Excerpt
>>>

Landscape Management and Protection

A Landscape Management and Protection Plan (LMPP) shows the protection and management of the Territory’s assets on the verge during construction works. Assets typically include trees, grass, footpaths, kerb and gutter, public lighting, stormwater sumps etc.

It is important that a LMPP is prepared in accordance with Transport Canberra and City Services (TCCS) Reference Document 4 (PDF 117KB), and LMPP Advisory Note (PDF 290KB). These documents are intended to ensure the safety of the public and protection of Territory assets during construction works.

Application forms

When a LMPP is required as a part of a Development Application or Design Acceptance submission it must be submitted together with the submission documents.

When a LMPP is required for building application (driveways, stormwater easements and waste and recycling management assessments) it must be submitted at the same time and lodged via the TCCS Building Application—Statement of Endorsement and/or Compliance Form.

When submitting the LMPP you must attach the following documents:

  • landscape management and protection plan 
  • dilapidation report.

Landscape management and protection plan

Before you start construction activities you are required to submit a plan showing how you are going to protect Territories assets in proximity of the construction activities relating to your development.

The LMPP must include the following:

  • property boundary
  • road kerb line
  • road name you are accessing from and to
  • tree type, height, canopy size and distance from the driveway
  • show the proposed location of fencing  to protect all verge plantings, trees and grassing.

<<<

Challenge
Answer these about the landscape management page:
(a) Which two documents must an LMPP be prepared in accordance with?
(b) What two documents must be attached when submitting the LMPP?
(c) Through which form is an LMPP lodged when it is required for a building application?
Answer only from the landscape management page above.

Extracted material
>>>

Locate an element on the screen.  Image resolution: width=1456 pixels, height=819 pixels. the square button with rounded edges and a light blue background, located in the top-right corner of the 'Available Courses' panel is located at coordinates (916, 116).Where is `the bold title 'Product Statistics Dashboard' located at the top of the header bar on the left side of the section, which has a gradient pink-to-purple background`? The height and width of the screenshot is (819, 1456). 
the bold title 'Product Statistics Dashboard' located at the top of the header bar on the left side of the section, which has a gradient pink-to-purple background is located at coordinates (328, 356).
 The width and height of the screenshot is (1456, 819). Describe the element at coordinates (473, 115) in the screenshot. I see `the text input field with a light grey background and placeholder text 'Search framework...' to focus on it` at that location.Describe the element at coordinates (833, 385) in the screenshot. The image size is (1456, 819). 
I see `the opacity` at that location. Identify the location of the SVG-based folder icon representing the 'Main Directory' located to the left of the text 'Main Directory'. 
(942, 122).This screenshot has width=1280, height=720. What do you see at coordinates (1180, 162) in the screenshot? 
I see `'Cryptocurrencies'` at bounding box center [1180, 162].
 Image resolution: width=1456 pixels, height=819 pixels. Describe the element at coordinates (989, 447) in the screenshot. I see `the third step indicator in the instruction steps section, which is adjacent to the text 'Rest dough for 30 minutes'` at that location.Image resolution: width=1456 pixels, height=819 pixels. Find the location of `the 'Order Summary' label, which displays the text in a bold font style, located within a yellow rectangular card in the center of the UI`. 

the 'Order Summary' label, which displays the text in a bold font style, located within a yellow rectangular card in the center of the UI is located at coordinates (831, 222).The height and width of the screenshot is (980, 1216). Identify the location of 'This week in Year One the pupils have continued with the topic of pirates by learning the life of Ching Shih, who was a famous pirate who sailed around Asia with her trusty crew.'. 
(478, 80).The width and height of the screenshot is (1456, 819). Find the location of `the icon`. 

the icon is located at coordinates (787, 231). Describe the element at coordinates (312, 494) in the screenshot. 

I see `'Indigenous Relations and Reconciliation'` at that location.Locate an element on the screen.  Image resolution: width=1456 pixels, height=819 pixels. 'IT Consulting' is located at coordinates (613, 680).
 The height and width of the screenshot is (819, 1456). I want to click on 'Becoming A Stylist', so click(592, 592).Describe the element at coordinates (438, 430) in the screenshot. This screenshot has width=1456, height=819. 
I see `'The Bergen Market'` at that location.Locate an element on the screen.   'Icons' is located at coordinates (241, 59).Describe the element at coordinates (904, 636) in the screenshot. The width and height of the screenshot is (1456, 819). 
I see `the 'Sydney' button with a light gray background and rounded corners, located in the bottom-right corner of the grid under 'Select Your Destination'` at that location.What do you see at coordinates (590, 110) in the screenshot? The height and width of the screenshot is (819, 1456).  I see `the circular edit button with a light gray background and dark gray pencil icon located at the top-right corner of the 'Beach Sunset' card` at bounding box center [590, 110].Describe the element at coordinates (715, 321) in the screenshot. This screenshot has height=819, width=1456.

<<<

Full solution
(a) Transport Canberra and City Services (TCCS) Reference Document 4 and the LMPP Advisory Note.
(b) The landscape management and protection plan and a dilapidation report.
(c) The TCCS Building Application—Statement of Endorsement and/or Compliance Form.